M. K. SHAH, J. ( 1 ) ). This is a States appeal against the judgment and decree passed by the learned Judge of the City Civil Court 5 court Ahmedabad on 26th February 1964 in civil suit No. 1703 of 1970 decreeing the respondent-plaintiffs suit for a declaration that the impugned notice dated 31st January 1970 issued by the Special Land Acquisition Officer under sec. 16 of the Land Acquisition Act (the Act) to take possession of the acquired land was illegal without authority and void and granting a perpetual injunction against the defendant its officers etc. from taking possession of the suit land in execution of the said notice. ( 2 ) ). On the evidence led before it the trial court came to the conclusion that the plaintiff proved that he was a sub lessee of the suit land and in occupation of a godown thereon constructed by him from prior to the date of notification under sec. 4 (1) of the Act published on 22nd September 1962 and hence a person interested. It therefore held that the acquisition so far as the plaintiffs right in the suit land is concerned is illegal without authority and void. It therefore parsed a decree in favour of the plaintiff as earlier stated and hence this appeal by the State that is the original defendant. ( 3 ) ). Mr. Chhaya the learned Assistant Government Pleader appearing for the appellant contends that in the instant case it was the duty of the plaintiff to get his name entered in the municipal record so that the Government would come to know about his interest in the property. He having not done sos it would disentitle him to any notice and it would therefore not be competent for him to urge that because of want of a notice the acquisition proceedings so far as the land in his occupation are concerned are illegal and void and he cannot be dispossessed in pursuance of the various notifications issued concerning the suit land. ( 4 ) ). Mr. Chhaya in support of this contention of his strongly relies on MADHUKANTABEN WD/o MAGANLAL DWARKADAS SHAH V. STATE OF GUJARAT AND ANOTHER 14 G. L. R. 506.

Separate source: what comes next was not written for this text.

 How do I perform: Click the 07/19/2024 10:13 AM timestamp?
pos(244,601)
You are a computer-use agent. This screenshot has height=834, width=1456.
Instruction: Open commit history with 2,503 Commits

( 4 ) ). Mr. Chhaya in support of this contention of his strongly relies on MADHUKANTABEN WD/o MAGANLAL DWARKADAS SHAH V. STATE OF GUJARAT AND ANOTHER 14 G. L. R. 506. Referring to the observations of Vakil J. in ASHOKKUMAR GORDHANBHAI V. STATE 10 G. L. R. 503 J. B. Mehta J who delivered the judgment of the court observed as follows :"therefore it was held that personal notice was required to be served on the persons interested and this being a condition precedent to the issuance of the notification under sec. 6 the Notification would be invalid and would have to be struck down. Mr. Majmudar wrongly involves these observations in this case. Vakil. J. in terms contemplated in this implied reading of a personal notice to persons interested that they were persons in occupation about whose interests the Government in normal circumstances would be expected to know and that such persons must to given a personal notice to file their objections under sec. 5a. In the present case even when Maganlal the husband of the plaintiff expired on March 15 1957 the plaintiff widow never took any steps to get her name mutated in the Government record. Under sec. 135 (c) of the Land Revenue Code it was obligatory on her to send such intimation within the period of three months. It is in these circumstances that the notice was issued in the name of the deceased Maganlal in whose name these two lands stood in the Government record. Therefore this was not a case where the Government in normal circumstances could be expected to know that the person in whose name the lands stood must have expired and therefore a personal notice to file objections must be given to the heirs. "it would be thus seen that in Madhukantas case (supra) though it was incumbent on the heirs to get their names mutated in the Government record within the period prescribed after expiry of the predecessor in title the widow failed to do so and therefore in this context it was observed that this was not a case where the Government in the normal circumstances would be expected to know that the person in whose name the lands stood must have expired and therefore a personal notice to file objection must be given to the heirs.
We are concerned here with a case in which the sub-lessee in occupation is proved to be in occupation for a number of years. His structure on the acquired land is also standing for a number of years and there is documentary evidence showing that he is in occupation as a sub-lessee. There is no obligation cast upon him or duty imposed on him under the Bombay Provincial Municipal Corporations Act to get his name entered in the municipal records. If such an obligation was there and he had failed to get his name entered then this would certainly be a case which would be covered by the ratio laid down in 14 G. L. R. 506 He being in occupation for a very long period as a lessee and he having put up a structure on the land of his own at his own expense he answered the test of a person interested and as such entitled to a notice and therefore the interest of such a person the Government in the normal circumstances would be expected to know He was thus entitled to a personal notice under the Land Acquisition Rules and in the instant case therefore the principle of audi alteram partem will apply and the Government will not be entitled to take possession of the suit land in occupation of the plaintiff in pursuance of the impugned notice. Appeal dismissed. .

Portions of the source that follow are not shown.